In this Hadoop tutorial, we will discuss World’s most reliable storage system – HDFS (Hadoop Distributed File System). HDFS is Hadoop’s storage layer which provides high availability, reliability and fault tolerance. It is anticipated that world’s 75% of data will be stored in Hadoop HDFS by the end of 2017. This tutorial will provide the complete overview of what is HDFS? This introductory guide will cover basics of HDFS, HDFS introduction, HDFS nodes, HDFS daemons, etc.

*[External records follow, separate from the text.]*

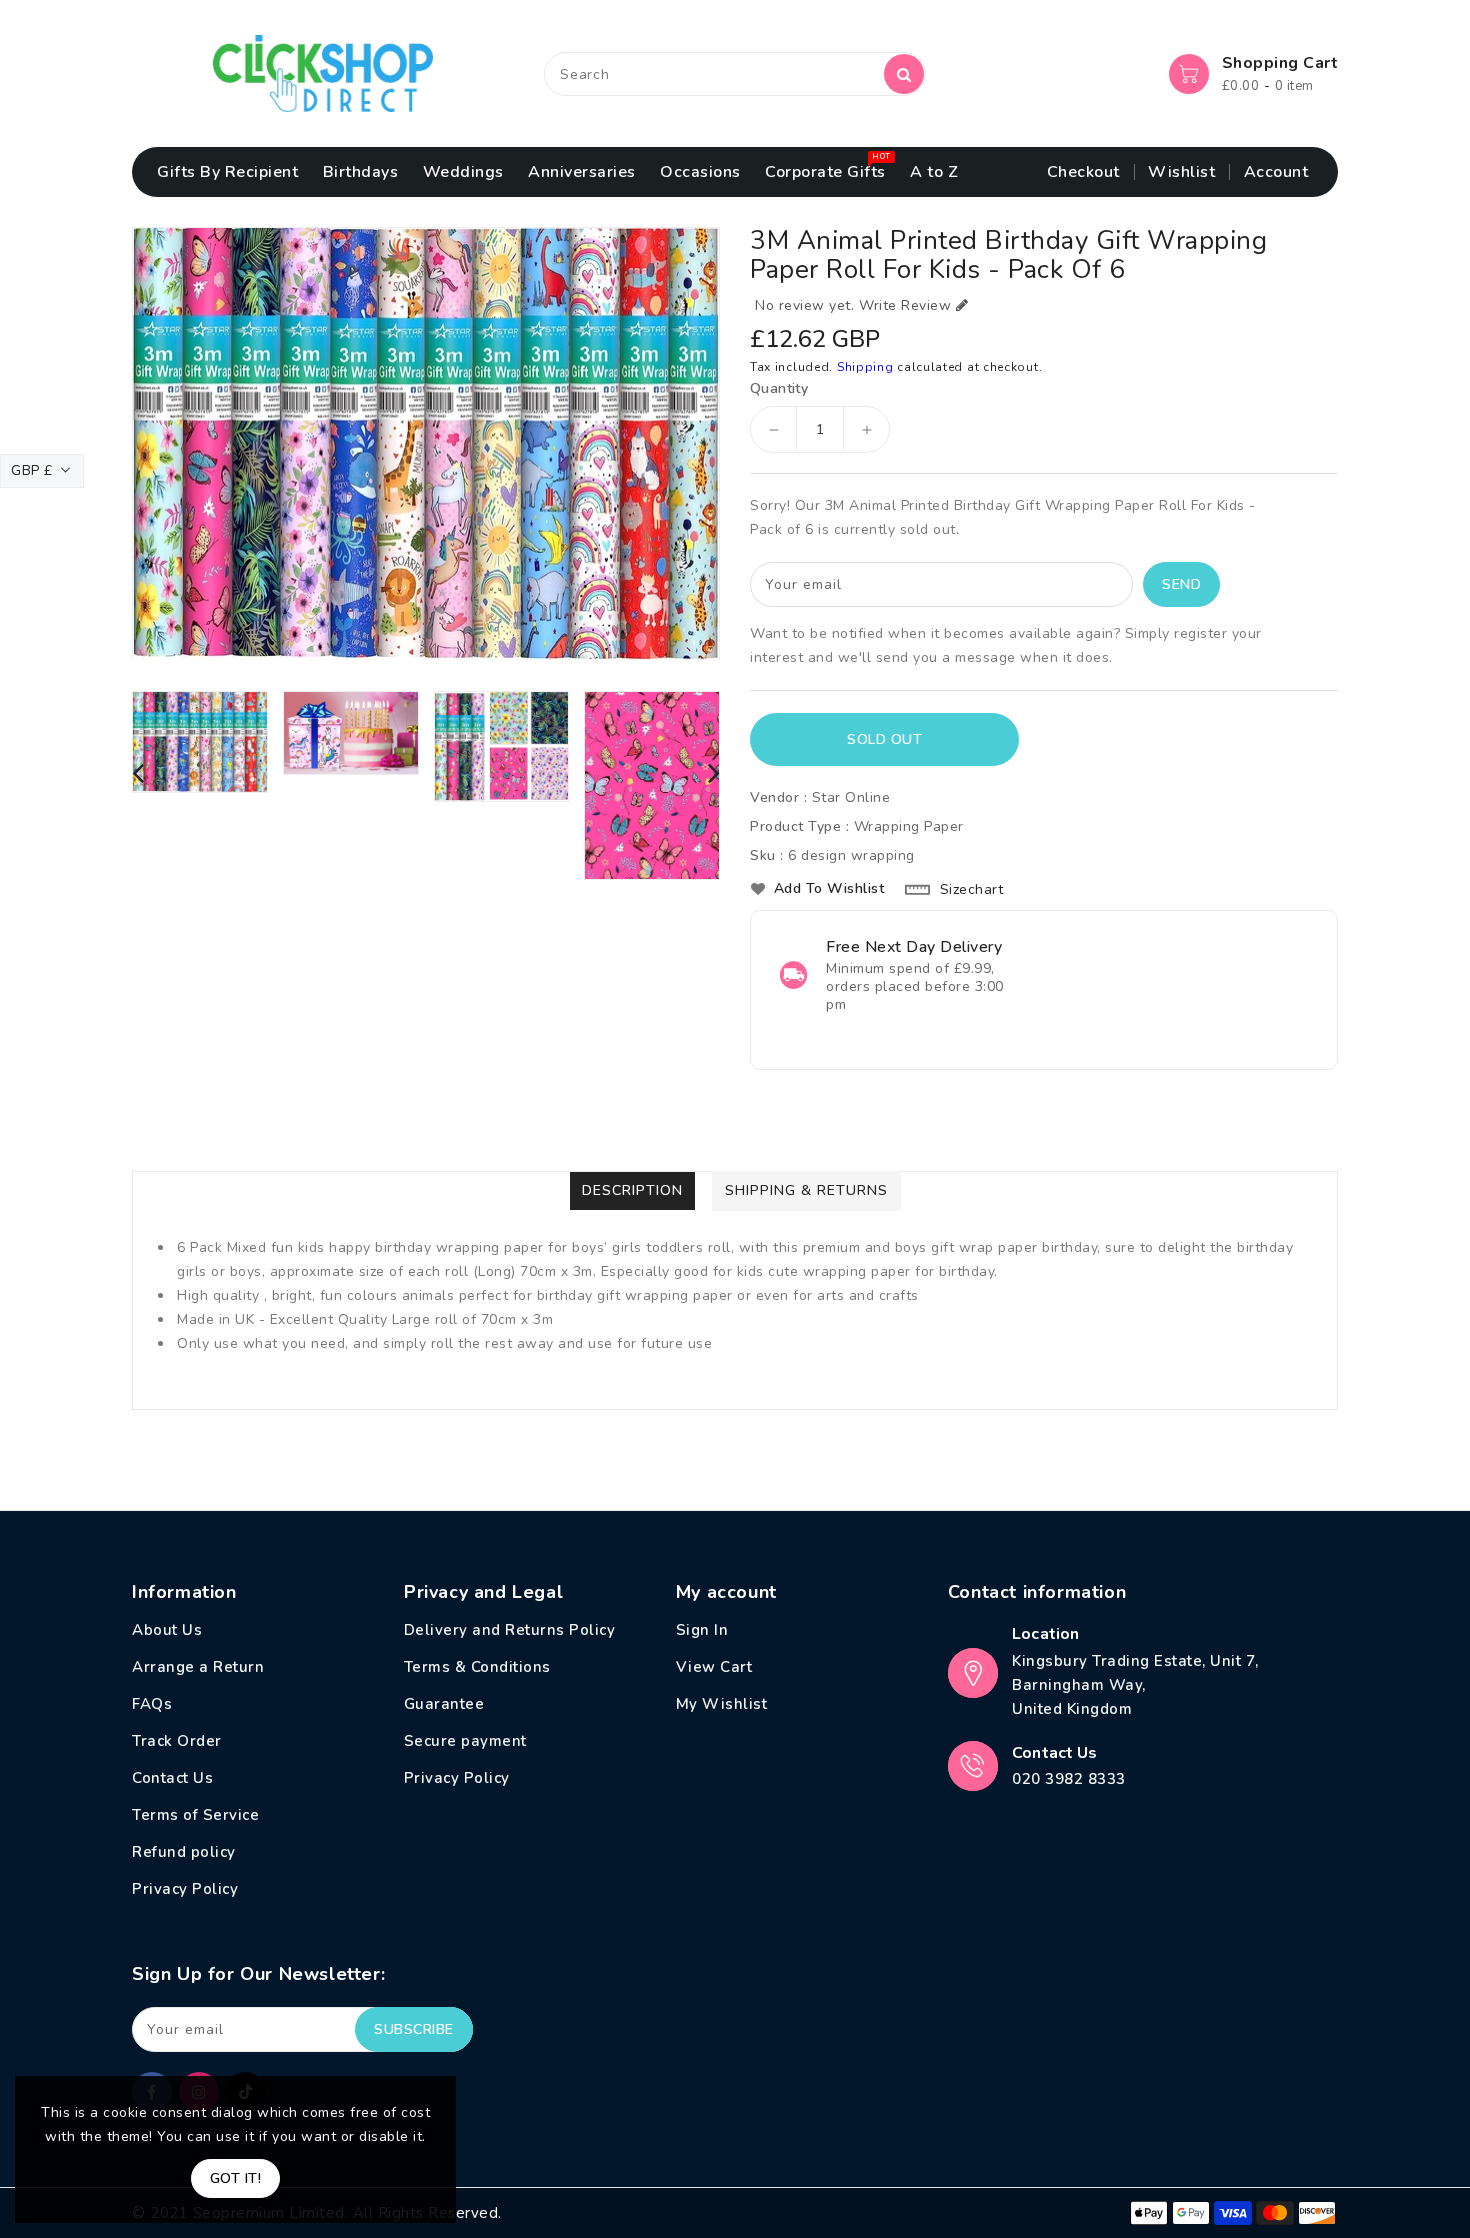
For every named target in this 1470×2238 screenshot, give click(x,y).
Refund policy (184, 1852)
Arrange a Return (198, 1667)
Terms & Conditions (477, 1667)
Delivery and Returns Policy (510, 1630)
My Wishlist (722, 1704)
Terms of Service (195, 1815)
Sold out (884, 739)
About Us (167, 1630)
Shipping (865, 367)
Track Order (177, 1741)
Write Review (905, 305)
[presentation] (138, 774)
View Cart (714, 1667)
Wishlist (1181, 172)
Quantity (779, 389)
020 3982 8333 (1069, 1779)
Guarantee (444, 1704)
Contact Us (172, 1778)
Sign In (702, 1630)
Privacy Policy (185, 1889)
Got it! (236, 2178)
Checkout (1083, 172)
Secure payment (465, 1741)
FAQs (152, 1704)
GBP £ (32, 470)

Apache Hadoop HDFS is a distributed file system which provides redundant storage space for storing files which are huge in sizes; files which are in the range of Terabytes and Petabytes. In HDFS data is stored reliably. Files are broken into blocks and distributed across nodes in a cluster. After that each block is replicated, means copies of blocks are created on different machines. Hence if a machine goes down or gets crashed, then also we can easily retrieve and access our data from different machines. By default, 3 copies of a file are created on different machines. Hence it is highly fault-tolerant. HDFS provides faster file read and writes mechanism, as data is stored in different nodes in a cluster. Hence the user can easily access the data from any machine in a cluster. Hence HDFS is highly used as a platform for storing huge volume and different varieties of data worldwide.
Before working with HDFS you must have Hadoop installed and running, to install and configure Hadoop follow this Installation Guide.

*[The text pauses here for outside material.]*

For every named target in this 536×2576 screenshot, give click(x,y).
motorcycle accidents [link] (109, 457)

HDFS has Master/slave architecture. There are two nodes in HDFS: Master and Slaves. The master node maintains various data storage and processing management services in distributed Hadoop clusters. The actual data in HDFS is stored in Slave nodes. Data is also processed on the slave nodes.
Master is the centerpiece of HDFS. It stores the metadata of HDFS. All the information related to files stored in HDFS gets stored in Master. It also gives information about where across the cluster the file data is kept. Master contains information about the details of the blocks and its location for all files present in HDFS. The idea of constructing the file from blocks comes with the help of this information to the master. Master is the most critical part of HDFS and if all the masters get crashed or down then the HDFS cluster is also considered down and becomes useless.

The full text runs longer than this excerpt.